## Records for the task
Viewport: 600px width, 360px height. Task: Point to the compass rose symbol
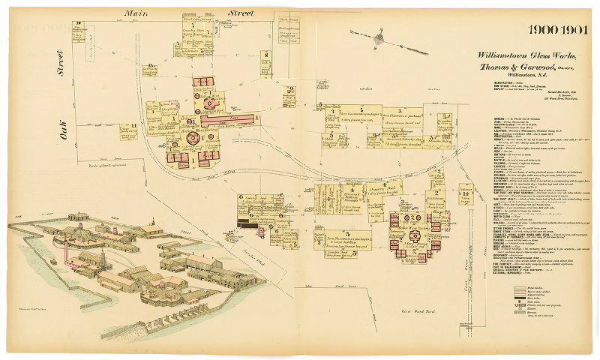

---

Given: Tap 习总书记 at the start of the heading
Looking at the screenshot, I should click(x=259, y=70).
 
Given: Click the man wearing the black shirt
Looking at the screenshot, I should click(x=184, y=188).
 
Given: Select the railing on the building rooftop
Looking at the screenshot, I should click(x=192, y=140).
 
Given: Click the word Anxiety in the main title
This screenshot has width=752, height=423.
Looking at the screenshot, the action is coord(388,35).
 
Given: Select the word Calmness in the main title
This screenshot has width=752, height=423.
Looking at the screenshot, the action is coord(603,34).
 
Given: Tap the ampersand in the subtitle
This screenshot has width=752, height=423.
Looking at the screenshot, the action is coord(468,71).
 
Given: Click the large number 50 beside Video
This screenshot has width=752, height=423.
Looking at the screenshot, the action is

## What to produce
Rescale the listing from the line with "Given: Tap 习总书记 at the start of the heading" up to and including the line with "Given: Select the railing". Write out each of those lines, requests included, but multiply every click coordinate in the answers by 0.3 and round it to a whole number, with halves rounded up, and give nothing besides those lines.

## Solution below
Given: Tap 习总书记 at the start of the heading
Looking at the screenshot, I should click(x=78, y=21).
 
Given: Click the man wearing the black shirt
Looking at the screenshot, I should click(x=55, y=56).
 
Given: Select the railing on the building rooftop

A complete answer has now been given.